■ Task prompt:
Once the line containing "Click the bullet" is found in the material below, it and every line after it should be transcribed exactly, with pictures left out and nothing added.

■ Available records:
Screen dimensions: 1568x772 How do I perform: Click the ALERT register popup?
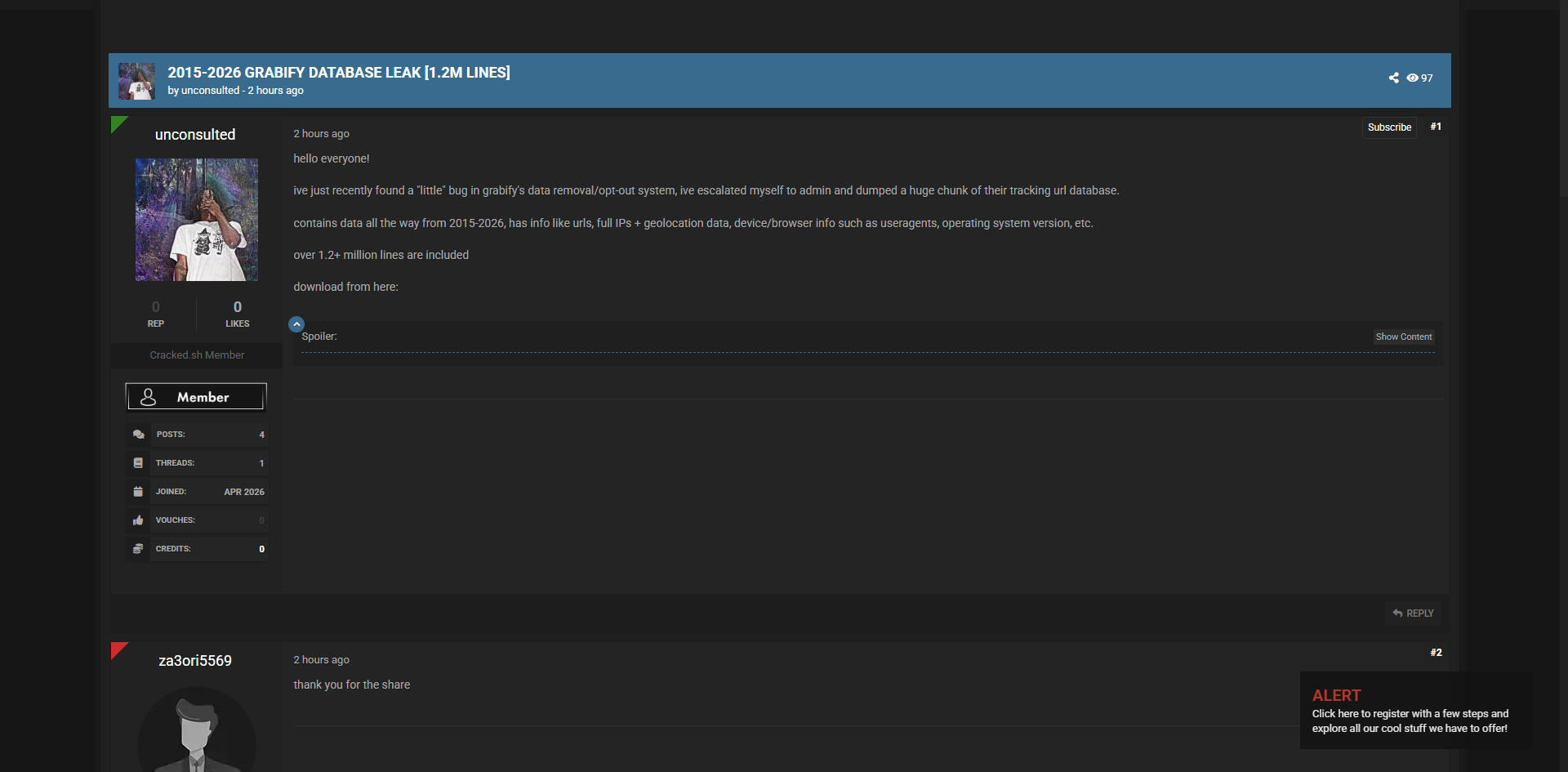coord(1415,712)
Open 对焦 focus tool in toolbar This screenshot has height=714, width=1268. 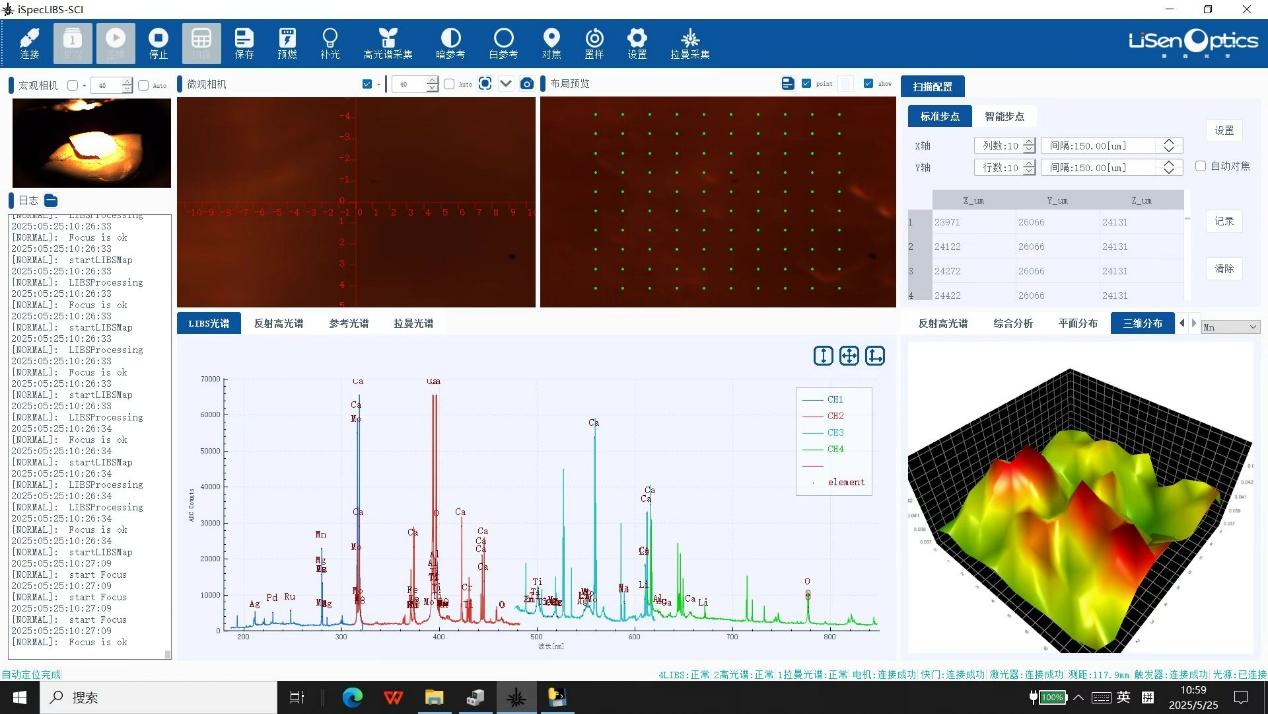(x=551, y=42)
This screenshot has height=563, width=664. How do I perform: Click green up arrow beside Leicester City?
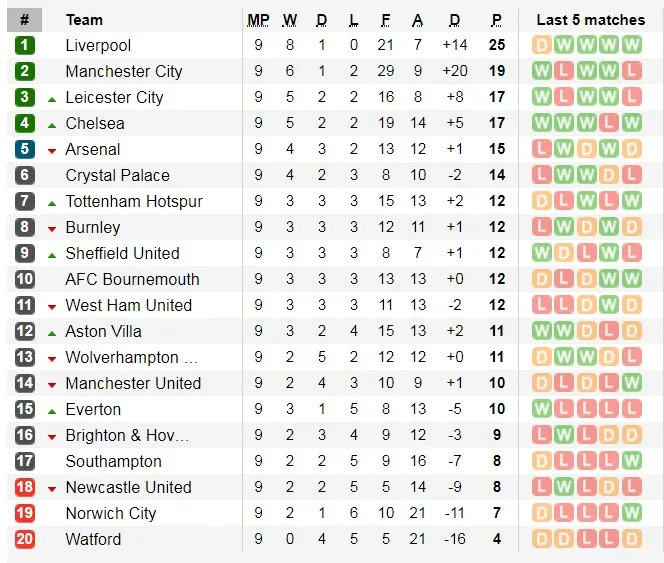click(52, 98)
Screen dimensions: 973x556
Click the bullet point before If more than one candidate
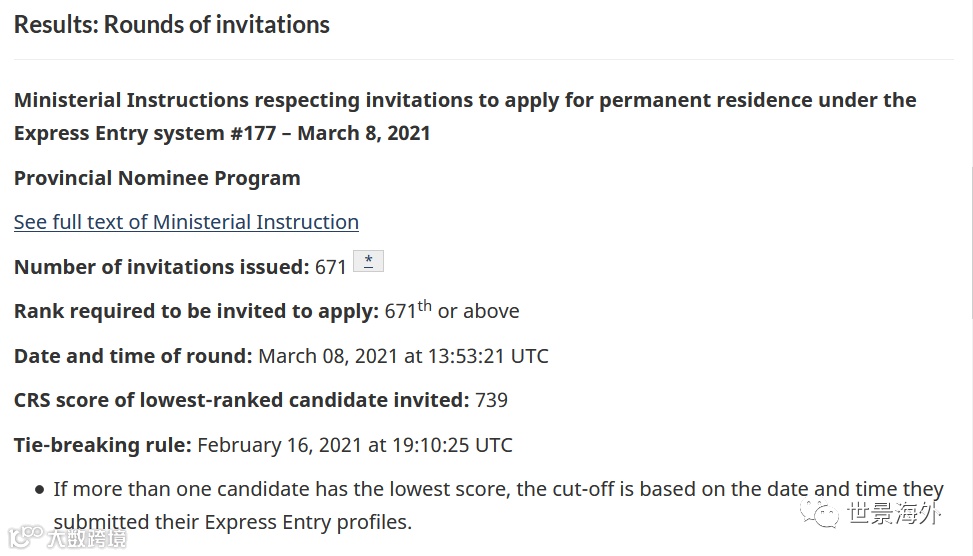(40, 490)
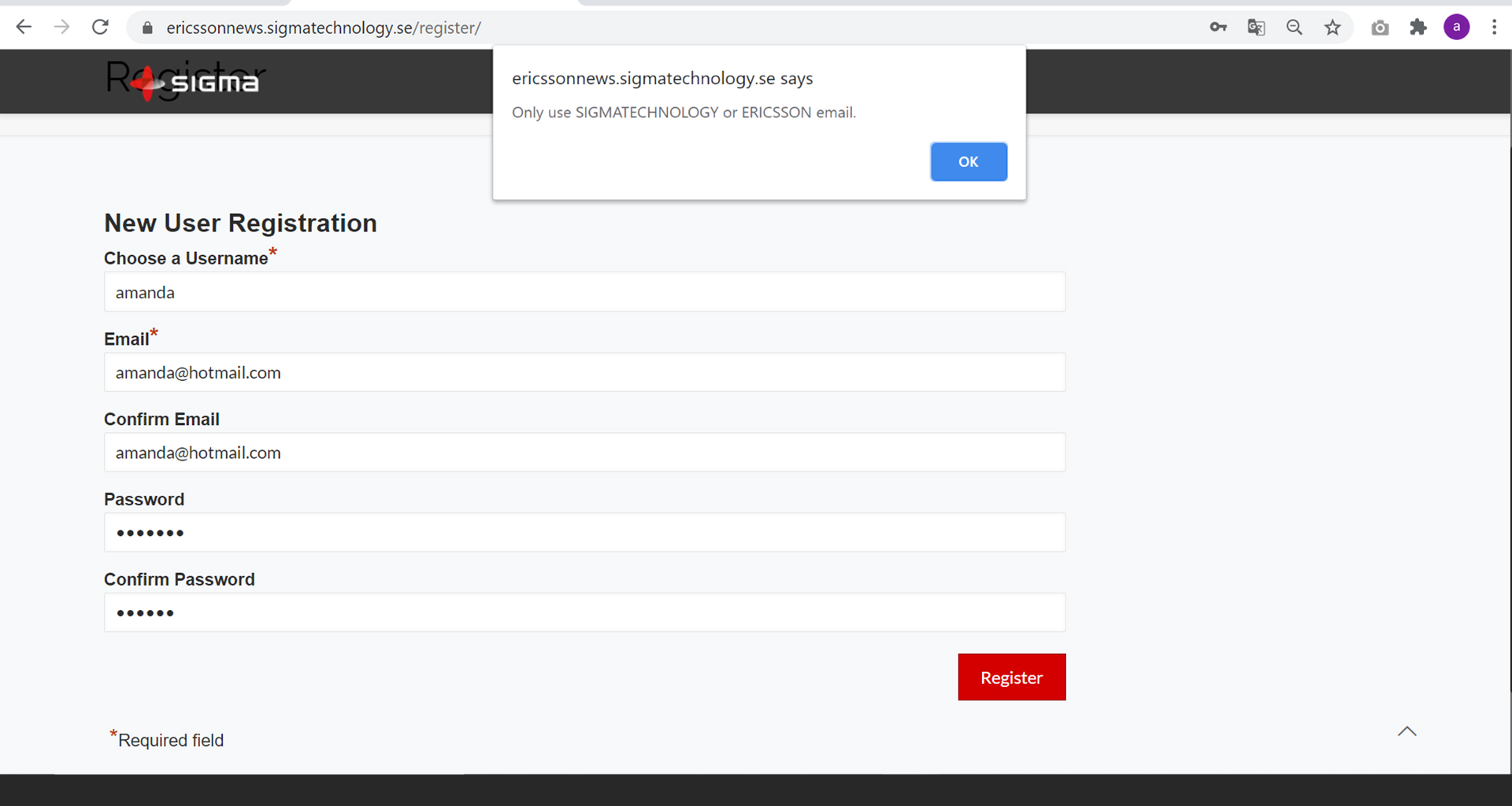Click the translate page icon
The image size is (1512, 806).
coord(1256,28)
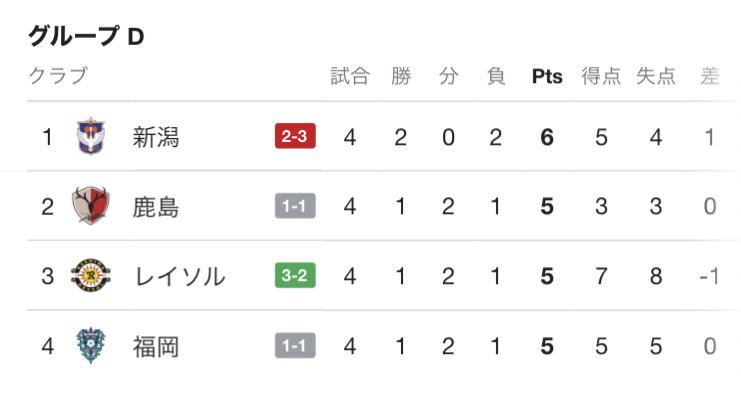Click the クラブ column header
This screenshot has width=741, height=394.
[x=59, y=76]
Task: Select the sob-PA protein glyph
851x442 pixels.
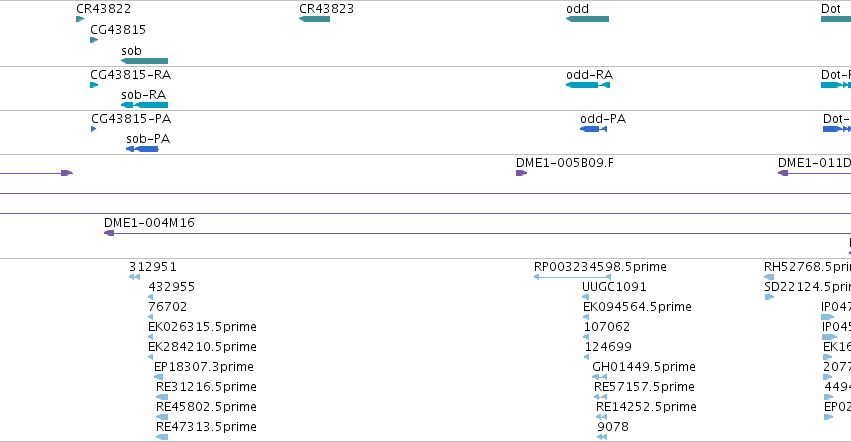Action: tap(142, 149)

■ Your solution:
Click the bullet point before If more than one candidate
(40, 490)
Click the translate page icon
The image size is (1512, 806).
coord(1256,28)
Click the クラブ column header
This screenshot has width=741, height=394.
[x=59, y=76]
Task: Select the sob-PA protein glyph
851x442 pixels.
Action: tap(142, 149)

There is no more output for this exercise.